Histologically it is principally composed of three distinct
kinds of tissue, which can vary in
their relative proportions :
1) dense fibrous collagen forming tissue growing in partly branching
and interweaving bundles, with fingerlike projections into the
surrounding fat tissue,
2) primitive mesenchymal tissue arranged in nests, concentric
whorls or bands and
3) mature adipose tissue intimately admixed with the other components.
There is usually no clear demarcation, although there are some
reports of older lesions showing some encapsulation. Extension
into underlying tissue, like muscle or fascia, is a known feature,
but visceral involvement has not been reported. The fibrous tissue
shows immunohistochemical evidence of myofibroblastic differentiation
as indicated by actin and desmin reactivity. The second component
consists of concentric immature mesenchymal ball-like structures,
often squeezed between or adjacent to the fibrous septa, or at
times isolated in the adipose tissue. The cells within these
areas are stellate, oval, round or spindle-like and the matrix
is fairly mucoid and Alcian blue positive. There is a rich capillary
network around the myxoid and the collagenized regions, with
a high proportion of infiltrating lymphocytes. The amount of
the third component, the fat tissue, varies from case to case.

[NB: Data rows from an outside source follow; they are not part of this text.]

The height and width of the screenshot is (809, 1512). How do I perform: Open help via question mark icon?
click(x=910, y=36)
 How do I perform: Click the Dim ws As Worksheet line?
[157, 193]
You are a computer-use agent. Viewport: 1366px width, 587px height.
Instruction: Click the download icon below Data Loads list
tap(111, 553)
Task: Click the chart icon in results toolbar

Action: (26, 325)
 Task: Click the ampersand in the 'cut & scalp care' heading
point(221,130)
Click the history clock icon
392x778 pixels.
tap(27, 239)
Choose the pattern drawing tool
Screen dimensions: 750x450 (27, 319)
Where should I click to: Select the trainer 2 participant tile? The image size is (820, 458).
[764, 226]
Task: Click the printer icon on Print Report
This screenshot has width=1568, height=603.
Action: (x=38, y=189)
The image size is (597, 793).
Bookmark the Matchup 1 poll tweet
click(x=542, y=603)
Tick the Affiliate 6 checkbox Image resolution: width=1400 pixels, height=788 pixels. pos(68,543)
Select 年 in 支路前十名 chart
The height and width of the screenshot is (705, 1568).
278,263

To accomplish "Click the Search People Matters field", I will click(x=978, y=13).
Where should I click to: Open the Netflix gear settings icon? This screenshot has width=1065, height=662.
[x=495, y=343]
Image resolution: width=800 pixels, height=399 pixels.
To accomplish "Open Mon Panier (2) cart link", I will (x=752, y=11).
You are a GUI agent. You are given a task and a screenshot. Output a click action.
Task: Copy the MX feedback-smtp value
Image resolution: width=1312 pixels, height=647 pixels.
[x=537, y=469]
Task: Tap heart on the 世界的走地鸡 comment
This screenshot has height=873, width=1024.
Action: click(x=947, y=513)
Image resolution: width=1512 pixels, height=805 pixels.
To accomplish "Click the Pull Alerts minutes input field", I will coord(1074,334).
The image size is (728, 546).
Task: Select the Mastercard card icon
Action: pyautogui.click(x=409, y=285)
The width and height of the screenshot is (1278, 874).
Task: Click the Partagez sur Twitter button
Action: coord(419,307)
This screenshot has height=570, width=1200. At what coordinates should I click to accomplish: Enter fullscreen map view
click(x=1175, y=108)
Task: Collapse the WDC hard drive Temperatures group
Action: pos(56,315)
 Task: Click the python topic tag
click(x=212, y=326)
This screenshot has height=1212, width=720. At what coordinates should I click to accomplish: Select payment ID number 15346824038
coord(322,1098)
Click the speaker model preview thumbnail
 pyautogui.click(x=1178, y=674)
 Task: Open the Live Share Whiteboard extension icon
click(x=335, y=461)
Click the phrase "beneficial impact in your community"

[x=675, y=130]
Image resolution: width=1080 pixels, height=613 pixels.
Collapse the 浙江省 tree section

It has been questioned if it really represents an essential integral
part of the tumour. The amount of the fatty tissue, always much
greater than normally present in the subcutis, and its striking
admixture with the other two elements have been viewed as evidence
in favour of its tumourous origin. The presence in some cases
of preadipocytes, suggestive of a maturation process, also supported
this assumption.
Although there is rarely a problem in recognition of this tumour,
a few other entities that may
occasionally simulate the picture of FHI, especially when dealing
with a small biopsy:
- Nodular fasciitis: rare in children,
circumscribed, abundant proliferation of plump fibroblasts
with frequent mitoses, extravasated erythrocytes,
multinucleated giant cells, feathery appearance,
myxoid background, no structured pattern, but rather
fibroblast-culture-like.
- Calcifying aponeurotic fibroma, especially
in small children: localisation(!), no centrally
located fat tissue, dense collagenous stroma, multinucleated
giant cells, calcifications in the later stages, high local recurrence
rate.
- Neural fibrolipoma: typical localisation,
infiltration of major nerves with neural
degeneration and atrophy, association with macrodactyly in 30%
of cases.
- Dermatofibrosarcoma protuberans (plaque
form): early to middle adult life, uniform
slender fibroblasts in a storiform pattern, areas of higher mitotic
activity with nuclear atypia
indistinguishable from fibrosarcoma (WHO: intermediate malignancy),
metastasis possible, IHC: CD 34+.
- Fibrous histiocytoma: rare in
children under two years of age, usually no extension
into the subcutis, multiplicity in one third of cases,
inflammatory cells and histiocytes (xanthoma cells)
sometimes to a remarkable degree (in deep situated
lesions), multinucleated giant cells, hemangiopericytoma-like
areas, overlying epidermal changes.
- Diffuse infantile fibromatosis: localisation(!),
the diffuse form mainly found in small
children has small ovoid cells in a myxoid background intermingled
with residual atrophic
muscle fibres and lipocytes without an organoid pattern, cellular
areas with high mitotic rates (DD: fibrosarcoma!),high recurrence
rate.
The treatment of choice for FHI is local excision. Even with
incomplete excision the recurrence rate is low and reported to
be between 10 to 15%. The prognosis is excellent.